第1章 - 日常 -
いつもと同じアラーム音で目が覚めると、すぐにベッド脇のデバイスから音が消え点滅を始める。カズマは手を伸ばし、モニターの表示を確認する。
今日のスケジュールが脳裏に流れ込み、何の違和感もなくその内容を受け入れる。システムが提案する朝食、作業内容、健康チェック—すべてが既定のプランに沿った完璧な一日だ。
「おはよう、今日も予定通りか。」
彼は呟きながら、無意識に手を伸ばし、目の前のデバイスに声をかける。瞬時に、システムが返答する。
「おはようございます、カズマ様。今日のスケジュールは完璧に最適化されています。体調も良好です。」
その言葉に、カズマは何の違和感も覚えずに日課をこなす。朝食はAIが選んだ栄養素が完璧に配置されていて、食事は体に必要なエネルギーと栄養を補うためのものとして機能している。
彼の毎日は、AIが管理し、何一つ無駄がない。どこを切り取っても、調和と効率が支配している。しかし、心の中で、ふとした瞬間に疑問が湧く。
「こんな毎日、意味があるのか?」
朝の支度を終え、デバイスに目を向けながらカズマは思う。何年も前から、この生活が当たり前になっていた。AIがすべてを最適化し、カズマの生活もその中で完璧に組み込まれている。それが良いことだと信じて、疑うこともなかった。
でも、なんだか物足りない。
「不自由ではないけど自由な気がしないんだよな。」
彼は無意識のうちに吐息をつく。目の前の世界がどれだけ完璧でも、どれだけ効率的でも、何かが足りない気がしてならない。人々はいつもシステムに従い、生活を最適化している。でもその中で、カズマは自分が本当に生きているのか、疑問に感じ始めていた。

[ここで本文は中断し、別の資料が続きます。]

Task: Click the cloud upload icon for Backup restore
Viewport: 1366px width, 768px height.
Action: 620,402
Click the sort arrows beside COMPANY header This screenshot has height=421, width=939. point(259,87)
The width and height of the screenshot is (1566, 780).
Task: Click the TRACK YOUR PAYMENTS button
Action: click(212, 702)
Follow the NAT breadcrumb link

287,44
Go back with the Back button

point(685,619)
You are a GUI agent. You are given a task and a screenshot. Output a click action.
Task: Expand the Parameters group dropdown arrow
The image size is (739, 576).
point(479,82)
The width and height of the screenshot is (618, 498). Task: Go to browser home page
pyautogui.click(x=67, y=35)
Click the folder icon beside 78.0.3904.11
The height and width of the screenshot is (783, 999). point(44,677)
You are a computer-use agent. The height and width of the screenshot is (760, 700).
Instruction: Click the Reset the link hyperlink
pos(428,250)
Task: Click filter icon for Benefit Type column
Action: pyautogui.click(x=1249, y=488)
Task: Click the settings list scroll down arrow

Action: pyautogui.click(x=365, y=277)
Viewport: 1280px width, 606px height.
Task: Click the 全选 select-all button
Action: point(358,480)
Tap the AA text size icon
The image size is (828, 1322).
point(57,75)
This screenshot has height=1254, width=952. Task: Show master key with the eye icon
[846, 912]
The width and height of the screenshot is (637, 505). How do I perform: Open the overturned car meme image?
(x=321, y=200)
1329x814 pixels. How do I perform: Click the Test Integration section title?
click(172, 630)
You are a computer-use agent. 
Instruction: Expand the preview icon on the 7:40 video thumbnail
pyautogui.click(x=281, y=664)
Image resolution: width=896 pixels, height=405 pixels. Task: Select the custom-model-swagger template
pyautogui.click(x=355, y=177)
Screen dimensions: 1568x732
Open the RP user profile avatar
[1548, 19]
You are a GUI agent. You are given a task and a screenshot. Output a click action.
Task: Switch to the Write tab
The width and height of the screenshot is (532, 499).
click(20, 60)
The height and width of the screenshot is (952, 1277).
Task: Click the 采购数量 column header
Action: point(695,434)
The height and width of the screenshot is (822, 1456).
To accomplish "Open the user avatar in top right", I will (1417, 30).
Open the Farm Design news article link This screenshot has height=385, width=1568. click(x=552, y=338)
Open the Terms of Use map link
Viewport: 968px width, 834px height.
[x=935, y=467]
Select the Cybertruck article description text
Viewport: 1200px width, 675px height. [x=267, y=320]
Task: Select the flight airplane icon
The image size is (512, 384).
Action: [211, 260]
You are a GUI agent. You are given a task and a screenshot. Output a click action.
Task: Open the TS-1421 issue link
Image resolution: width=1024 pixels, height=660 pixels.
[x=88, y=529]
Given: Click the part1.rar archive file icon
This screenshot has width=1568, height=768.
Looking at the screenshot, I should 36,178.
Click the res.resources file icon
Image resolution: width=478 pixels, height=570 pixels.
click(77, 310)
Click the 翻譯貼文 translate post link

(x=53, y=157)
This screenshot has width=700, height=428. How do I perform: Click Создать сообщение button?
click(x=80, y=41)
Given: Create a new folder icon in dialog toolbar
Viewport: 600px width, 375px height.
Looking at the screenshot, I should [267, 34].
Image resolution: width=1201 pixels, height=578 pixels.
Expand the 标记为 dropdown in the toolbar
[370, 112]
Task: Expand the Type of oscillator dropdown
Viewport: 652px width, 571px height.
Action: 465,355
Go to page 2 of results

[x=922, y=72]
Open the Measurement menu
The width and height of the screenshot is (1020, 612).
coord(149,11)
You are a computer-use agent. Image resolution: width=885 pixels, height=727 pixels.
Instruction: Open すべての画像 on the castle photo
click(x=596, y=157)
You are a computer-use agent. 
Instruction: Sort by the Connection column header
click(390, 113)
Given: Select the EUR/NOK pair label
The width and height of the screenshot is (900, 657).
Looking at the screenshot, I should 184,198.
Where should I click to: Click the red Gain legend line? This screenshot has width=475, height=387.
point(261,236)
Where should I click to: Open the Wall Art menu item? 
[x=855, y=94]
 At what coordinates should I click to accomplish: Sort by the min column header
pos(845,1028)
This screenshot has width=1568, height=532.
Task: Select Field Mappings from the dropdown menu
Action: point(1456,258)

システムが支配する社会で、全てが「最適」だからこそ、カズマはその空虚さを強く感じる。自由意思が薄れ、彼が選んだことが本当に「自分の意志」なのか、それともただ流されているだけなのか、その境界が曖昧になっている。
カズマはただ、心のどこかで答えを探しているようだった。しかし、その答えがどこにあるのか、どうすれば見つけられるのか、今の彼にはわからない。ただ一つ確かなことは、今のままで満足していないということだけだった。